Once this pattern image has been defined, it is possible to create a new team-definition through the GUI. To do so, open the branch Global/Team Config/ in the Data-Tree. Next, click on Add Team.... This should create a new entry in the Global/Team Config/Teams branch labeled New Team n. After opening this team's branch, you can rename the team as desired.

Using the Pattern Image

To make use of the png file, make sure to check "Unique Patterns" and "Have Angles" in the team's config branch. Then open the branch "Marker Image", make sure "Load Marker Image" is checked, and enter the path to the png file as seen from the ssl-vision main directory. For example: patterns/teams/CMDragons.png. Next, make sure that the number of robot rows and columns are correct. Finally, uncheck any of the robot IDs which are not being used in your robot definition file, in the "Valid Patterns" field.

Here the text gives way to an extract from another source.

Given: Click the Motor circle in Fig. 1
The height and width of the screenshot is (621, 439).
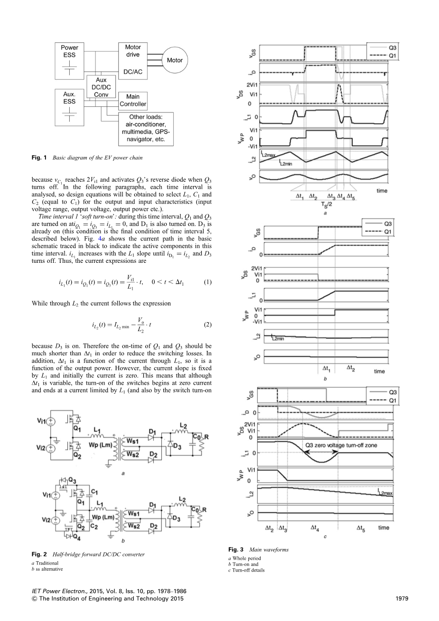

Configuring the Pattern Matcher Parameters

To use your new team pattern definition effectively, some parameters might need to be tweaked. Each team definition is able to carry a unique set of parameters as follows:

Center Marker Settings

This defines the parameters of the blob-filter used to detect the Blue or Yellow center markers. Most of these parameters should be self-explanatory, except the following ones:

  • Uniform, Exp. Area Mean, Exp. Area StdDev. are all used to compute the confidence of the marker based on its measured deviation from its expected area. The confidence is computed using the following formula: conf = gaussian(measured_area_deviation, expected_area_std_deviation) / (gaussian(measured_area_std_deviation, expected_area_std_deviation) + Uniform) where measured_arae_std_deviation is the absolute difference between the markers measured area and "Exp. Area Mean".
  • Duplicate Merge Distance means the maximum distance where two detected center blobs should be merged into one.

Other Marker Settings

This defines the parameters of the blob-filter for all surrounding markers (i.e. not the center marker). All of these should be self-explanatory.

Histogram Settings

Note that the Histogram is currently only used for detecting Unknown teams (i.e. teams without a marker image)

The Histogram checker validates whether the detected blue or yellow center markers (of team's for which the surrounding patterns are unknown) are plausible to belong to an actual robot. It does so by computing a color-histogram of surrounding pixels to the marker which allows to check for the "markeryness", "field-greenness", and "black/whiteness". Markeryness is defined as the ratio of the total number of pink,bright green,and cyan pixels over the number of pixels colored in the color of the corresponding center marker (blue or yellow). Field-Greenness is the ratio of the number of dark green pixels over the number of all pixels in the histogram. Black/Whiteness is the ratio of all black, clear, and white pixels over the number of total pixels in the histogram.

Pattern Fitting Settings

These settings control the evaluation of the actual pattern matching algorithm which uses the pattern definitions as previously defined in the team's .png file.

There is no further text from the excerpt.